> Input for this task:
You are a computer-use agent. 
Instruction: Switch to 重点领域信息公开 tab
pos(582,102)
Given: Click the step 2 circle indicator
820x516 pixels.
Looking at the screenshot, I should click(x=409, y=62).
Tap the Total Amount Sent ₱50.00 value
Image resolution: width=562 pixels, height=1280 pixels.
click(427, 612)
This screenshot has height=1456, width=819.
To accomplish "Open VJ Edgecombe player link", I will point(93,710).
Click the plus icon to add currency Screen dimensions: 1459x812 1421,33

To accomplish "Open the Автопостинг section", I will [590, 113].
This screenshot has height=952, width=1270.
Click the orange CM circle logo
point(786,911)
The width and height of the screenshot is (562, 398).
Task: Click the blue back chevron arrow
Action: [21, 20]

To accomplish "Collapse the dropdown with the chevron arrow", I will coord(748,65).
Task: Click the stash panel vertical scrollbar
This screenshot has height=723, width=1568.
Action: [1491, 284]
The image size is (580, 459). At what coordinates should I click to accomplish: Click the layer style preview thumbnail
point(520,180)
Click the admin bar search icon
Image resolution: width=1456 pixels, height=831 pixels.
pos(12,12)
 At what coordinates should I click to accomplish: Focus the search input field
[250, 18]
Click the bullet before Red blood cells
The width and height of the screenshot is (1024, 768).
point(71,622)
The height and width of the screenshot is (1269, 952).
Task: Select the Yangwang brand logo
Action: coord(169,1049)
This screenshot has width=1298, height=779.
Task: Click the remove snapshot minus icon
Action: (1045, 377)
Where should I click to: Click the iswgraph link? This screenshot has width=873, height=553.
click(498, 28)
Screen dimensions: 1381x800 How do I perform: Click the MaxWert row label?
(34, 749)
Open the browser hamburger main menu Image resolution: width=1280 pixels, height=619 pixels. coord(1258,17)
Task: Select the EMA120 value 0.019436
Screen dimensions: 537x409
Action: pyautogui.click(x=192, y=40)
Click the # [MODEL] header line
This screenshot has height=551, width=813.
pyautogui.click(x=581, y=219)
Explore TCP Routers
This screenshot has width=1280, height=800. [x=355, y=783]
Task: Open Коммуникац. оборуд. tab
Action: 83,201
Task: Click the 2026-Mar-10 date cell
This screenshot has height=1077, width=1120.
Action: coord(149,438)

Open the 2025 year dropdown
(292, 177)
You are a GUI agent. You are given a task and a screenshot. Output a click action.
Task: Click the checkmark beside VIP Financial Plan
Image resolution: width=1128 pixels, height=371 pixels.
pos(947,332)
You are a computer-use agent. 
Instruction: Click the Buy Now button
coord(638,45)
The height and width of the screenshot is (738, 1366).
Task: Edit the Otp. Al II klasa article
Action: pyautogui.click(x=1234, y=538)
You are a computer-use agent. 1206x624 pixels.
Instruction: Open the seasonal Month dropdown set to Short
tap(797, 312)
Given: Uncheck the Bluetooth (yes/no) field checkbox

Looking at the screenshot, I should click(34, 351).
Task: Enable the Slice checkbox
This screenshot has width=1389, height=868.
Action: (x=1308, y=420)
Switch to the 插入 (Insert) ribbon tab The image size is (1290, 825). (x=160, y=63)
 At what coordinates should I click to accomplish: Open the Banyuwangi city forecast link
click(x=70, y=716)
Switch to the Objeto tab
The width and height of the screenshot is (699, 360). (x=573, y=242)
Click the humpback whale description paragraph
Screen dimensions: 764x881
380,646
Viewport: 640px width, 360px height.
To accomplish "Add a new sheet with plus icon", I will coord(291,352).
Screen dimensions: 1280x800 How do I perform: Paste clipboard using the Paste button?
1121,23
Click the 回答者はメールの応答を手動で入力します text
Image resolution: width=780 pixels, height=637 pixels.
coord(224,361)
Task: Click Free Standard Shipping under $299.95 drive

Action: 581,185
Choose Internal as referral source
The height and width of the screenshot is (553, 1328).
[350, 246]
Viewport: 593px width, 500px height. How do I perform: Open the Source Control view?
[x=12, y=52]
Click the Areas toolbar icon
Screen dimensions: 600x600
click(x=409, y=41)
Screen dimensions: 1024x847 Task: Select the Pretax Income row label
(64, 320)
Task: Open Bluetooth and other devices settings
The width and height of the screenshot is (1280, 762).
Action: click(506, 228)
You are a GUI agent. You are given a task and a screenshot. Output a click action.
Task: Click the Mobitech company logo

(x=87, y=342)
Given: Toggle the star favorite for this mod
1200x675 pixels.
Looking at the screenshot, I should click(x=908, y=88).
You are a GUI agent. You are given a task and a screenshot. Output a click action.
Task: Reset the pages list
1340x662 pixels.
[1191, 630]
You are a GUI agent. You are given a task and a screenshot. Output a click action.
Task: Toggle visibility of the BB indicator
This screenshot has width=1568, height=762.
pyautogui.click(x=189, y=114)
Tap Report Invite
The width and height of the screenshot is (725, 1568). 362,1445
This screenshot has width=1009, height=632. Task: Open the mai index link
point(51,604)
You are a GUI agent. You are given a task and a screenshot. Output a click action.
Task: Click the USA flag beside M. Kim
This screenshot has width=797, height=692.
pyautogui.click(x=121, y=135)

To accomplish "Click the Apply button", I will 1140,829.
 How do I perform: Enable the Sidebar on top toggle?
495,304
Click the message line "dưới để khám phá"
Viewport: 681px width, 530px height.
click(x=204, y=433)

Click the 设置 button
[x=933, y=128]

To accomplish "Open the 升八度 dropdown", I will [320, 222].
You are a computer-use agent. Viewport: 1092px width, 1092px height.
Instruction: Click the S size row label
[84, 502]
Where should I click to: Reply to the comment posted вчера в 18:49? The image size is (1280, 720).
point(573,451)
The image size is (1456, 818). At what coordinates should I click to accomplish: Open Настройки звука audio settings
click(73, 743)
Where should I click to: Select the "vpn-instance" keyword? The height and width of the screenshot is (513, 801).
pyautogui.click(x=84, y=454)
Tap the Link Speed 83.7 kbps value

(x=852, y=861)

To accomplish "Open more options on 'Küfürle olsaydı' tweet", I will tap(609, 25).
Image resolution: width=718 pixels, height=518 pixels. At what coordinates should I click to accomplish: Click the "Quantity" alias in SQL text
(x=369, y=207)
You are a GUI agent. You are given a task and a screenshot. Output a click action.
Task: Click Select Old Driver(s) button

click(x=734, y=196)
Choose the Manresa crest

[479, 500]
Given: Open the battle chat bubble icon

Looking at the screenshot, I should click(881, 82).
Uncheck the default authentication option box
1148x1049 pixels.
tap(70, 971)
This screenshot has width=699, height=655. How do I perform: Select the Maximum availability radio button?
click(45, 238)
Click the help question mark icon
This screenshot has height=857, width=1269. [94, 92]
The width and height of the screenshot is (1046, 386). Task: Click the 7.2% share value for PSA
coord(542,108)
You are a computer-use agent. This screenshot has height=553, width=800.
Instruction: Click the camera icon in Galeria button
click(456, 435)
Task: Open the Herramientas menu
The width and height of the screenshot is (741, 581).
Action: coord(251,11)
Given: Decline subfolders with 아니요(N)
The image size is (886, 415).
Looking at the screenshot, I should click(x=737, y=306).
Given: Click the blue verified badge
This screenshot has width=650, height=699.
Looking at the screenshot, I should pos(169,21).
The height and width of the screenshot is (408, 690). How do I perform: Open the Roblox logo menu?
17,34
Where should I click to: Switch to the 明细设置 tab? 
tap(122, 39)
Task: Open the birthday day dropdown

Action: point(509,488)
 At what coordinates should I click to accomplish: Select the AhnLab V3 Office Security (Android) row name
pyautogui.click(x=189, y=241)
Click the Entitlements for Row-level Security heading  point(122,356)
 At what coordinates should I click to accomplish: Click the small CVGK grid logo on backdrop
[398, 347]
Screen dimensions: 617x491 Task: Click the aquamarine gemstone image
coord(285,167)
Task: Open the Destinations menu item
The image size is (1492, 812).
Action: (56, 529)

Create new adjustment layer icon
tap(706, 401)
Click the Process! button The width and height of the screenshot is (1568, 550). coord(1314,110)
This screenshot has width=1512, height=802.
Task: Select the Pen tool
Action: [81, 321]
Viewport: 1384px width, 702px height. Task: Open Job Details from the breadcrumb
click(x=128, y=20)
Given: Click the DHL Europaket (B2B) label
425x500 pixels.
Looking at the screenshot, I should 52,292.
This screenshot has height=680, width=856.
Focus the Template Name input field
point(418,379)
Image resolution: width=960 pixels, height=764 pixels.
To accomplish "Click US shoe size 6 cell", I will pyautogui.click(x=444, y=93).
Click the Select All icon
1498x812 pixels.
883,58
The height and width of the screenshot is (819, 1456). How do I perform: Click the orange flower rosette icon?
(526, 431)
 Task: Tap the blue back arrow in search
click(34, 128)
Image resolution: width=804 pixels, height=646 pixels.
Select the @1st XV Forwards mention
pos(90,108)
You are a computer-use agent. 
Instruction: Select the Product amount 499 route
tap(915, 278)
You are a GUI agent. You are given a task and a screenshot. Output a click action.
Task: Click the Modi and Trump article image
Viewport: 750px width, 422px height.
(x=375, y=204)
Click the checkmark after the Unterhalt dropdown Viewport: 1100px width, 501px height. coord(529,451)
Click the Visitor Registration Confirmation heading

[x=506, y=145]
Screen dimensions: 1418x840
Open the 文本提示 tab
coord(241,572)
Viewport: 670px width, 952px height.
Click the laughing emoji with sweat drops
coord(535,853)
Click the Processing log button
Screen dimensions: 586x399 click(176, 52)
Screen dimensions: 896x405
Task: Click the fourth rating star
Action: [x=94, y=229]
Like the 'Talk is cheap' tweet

> Aim of the task:
Using the records above, copy word for word the line with "Instruction: Click the S size row label", the line with "Click the Entitlements", and every line between them.

> Completed exercise:
Instruction: Click the S size row label
[84, 502]
Where should I click to: Reply to the comment posted вчера в 18:49? The image size is (1280, 720).
point(573,451)
The image size is (1456, 818). At what coordinates should I click to accomplish: Open Настройки звука audio settings
click(73, 743)
Where should I click to: Select the "vpn-instance" keyword? The height and width of the screenshot is (513, 801).
pyautogui.click(x=84, y=454)
Tap the Link Speed 83.7 kbps value

(x=852, y=861)

To accomplish "Open more options on 'Küfürle olsaydı' tweet", I will tap(609, 25).
Image resolution: width=718 pixels, height=518 pixels. At what coordinates should I click to accomplish: Click the "Quantity" alias in SQL text
(x=369, y=207)
You are a GUI agent. You are given a task and a screenshot. Output a click action.
Task: Click Select Old Driver(s) button

click(x=734, y=196)
Choose the Manresa crest

[479, 500]
Given: Open the battle chat bubble icon

Looking at the screenshot, I should click(881, 82).
Uncheck the default authentication option box
1148x1049 pixels.
tap(70, 971)
This screenshot has width=699, height=655. How do I perform: Select the Maximum availability radio button?
click(45, 238)
Click the help question mark icon
This screenshot has height=857, width=1269. [94, 92]
The width and height of the screenshot is (1046, 386). Task: Click the 7.2% share value for PSA
coord(542,108)
You are a computer-use agent. This screenshot has height=553, width=800.
Instruction: Click the camera icon in Galeria button
click(456, 435)
Task: Open the Herramientas menu
The width and height of the screenshot is (741, 581).
Action: coord(251,11)
Given: Decline subfolders with 아니요(N)
The image size is (886, 415).
Looking at the screenshot, I should click(x=737, y=306).
Given: Click the blue verified badge
This screenshot has width=650, height=699.
Looking at the screenshot, I should pos(169,21).
The height and width of the screenshot is (408, 690). How do I perform: Open the Roblox logo menu?
17,34
Where should I click to: Switch to the 明细设置 tab? 
tap(122, 39)
Task: Open the birthday day dropdown

Action: point(509,488)
 At what coordinates should I click to accomplish: Select the AhnLab V3 Office Security (Android) row name
pyautogui.click(x=189, y=241)
Click the Entitlements for Row-level Security heading  point(122,356)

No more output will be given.